Quinolizidinyl derivatives of Bi- and tricyclic systems as potent inhibitors of Acetyl- and butyrylcholinesterase with potential in Alzheimer's disease

On the pattern of the potent and selective butyrylcholinesterase (BChE) inhibitors ethopropazine and Astra1397, sets of quinolizidinyl derivatives of bi- and tricyclic (hetero)aromatic systems were studied as dual, or BChE-selective inhibitors. All compounds exhibited activity against both cholinesterases, but inhibition of BChE was generally stronger, with submicromolar IC50 values for most of them (e. g. 15: IC50 vs BChE = 0.15 μM; SI = 47). However, in a subset of quinolizidinyl derivatives of 6-hydroxycoumarin an inverted selectivity for acetylcholinesterase (AChE) was observed (e. g. 46: IC50 vs AChE = 0.35 μM; SI = 0.06). Docking studies furnished a sound interpretation of the observed different enzyme activity.

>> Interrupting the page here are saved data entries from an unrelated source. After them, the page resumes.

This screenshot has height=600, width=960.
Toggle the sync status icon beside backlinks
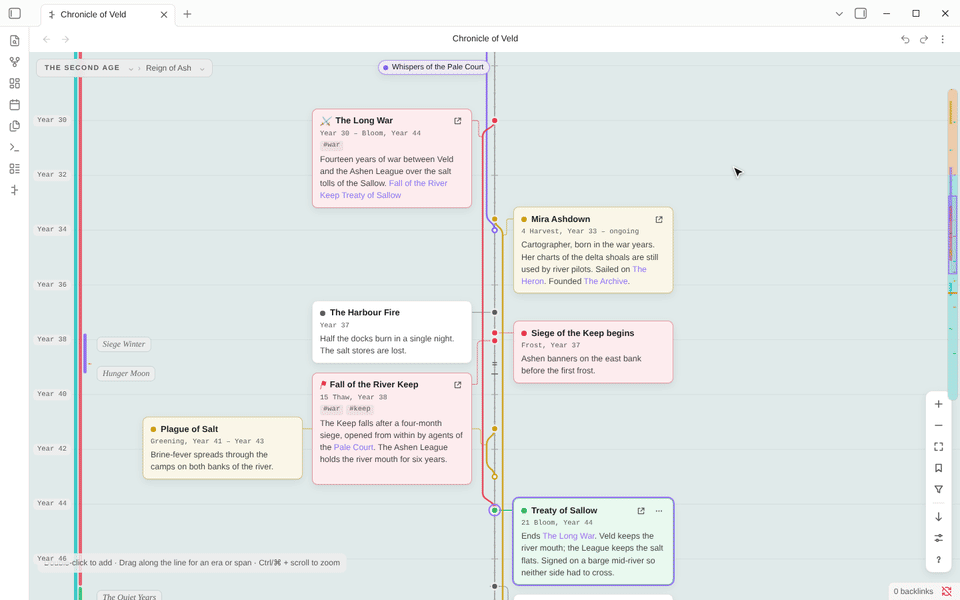coord(947,591)
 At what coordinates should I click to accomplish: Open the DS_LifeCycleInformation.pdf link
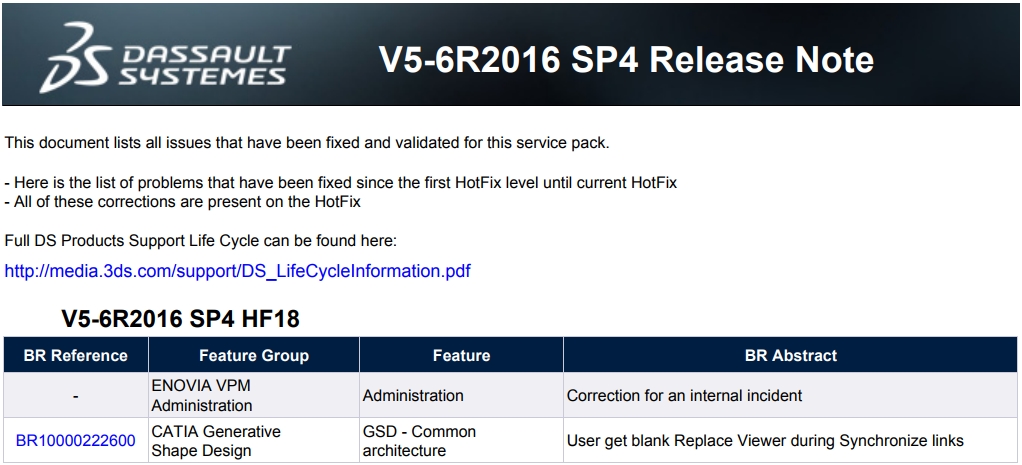pos(237,271)
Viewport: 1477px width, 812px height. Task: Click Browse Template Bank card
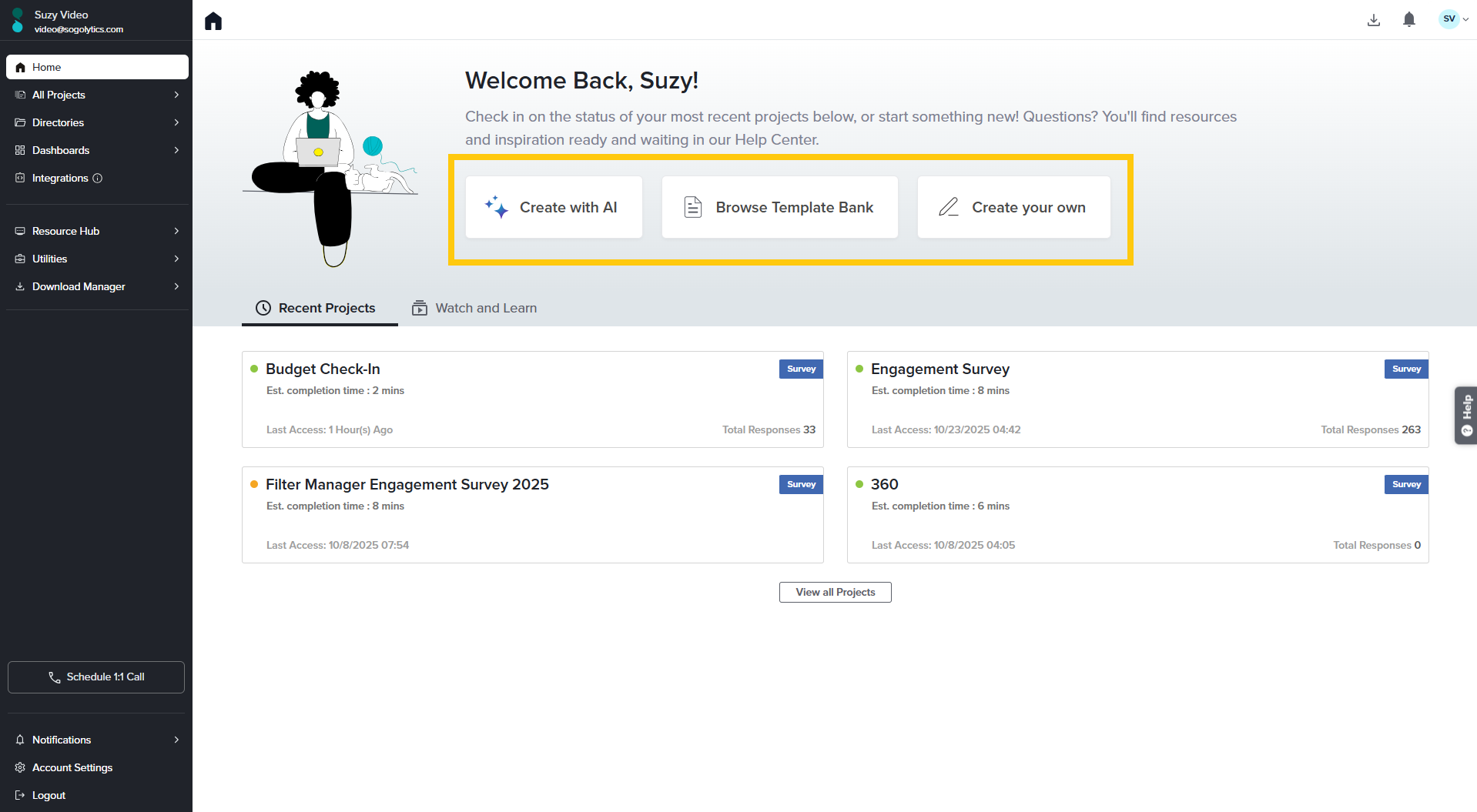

Several of the studied compounds have shown, in the past, additional pharmacological properties (as antagonism on presynaptic muscarinic autoreceptor; inhibition of enkephaline aminopeptidase and antipsychotic activity) of some relevance in Alzheimer's disease, and may, therefore, represent hits for the development of interesting single-entity multitarget drugs.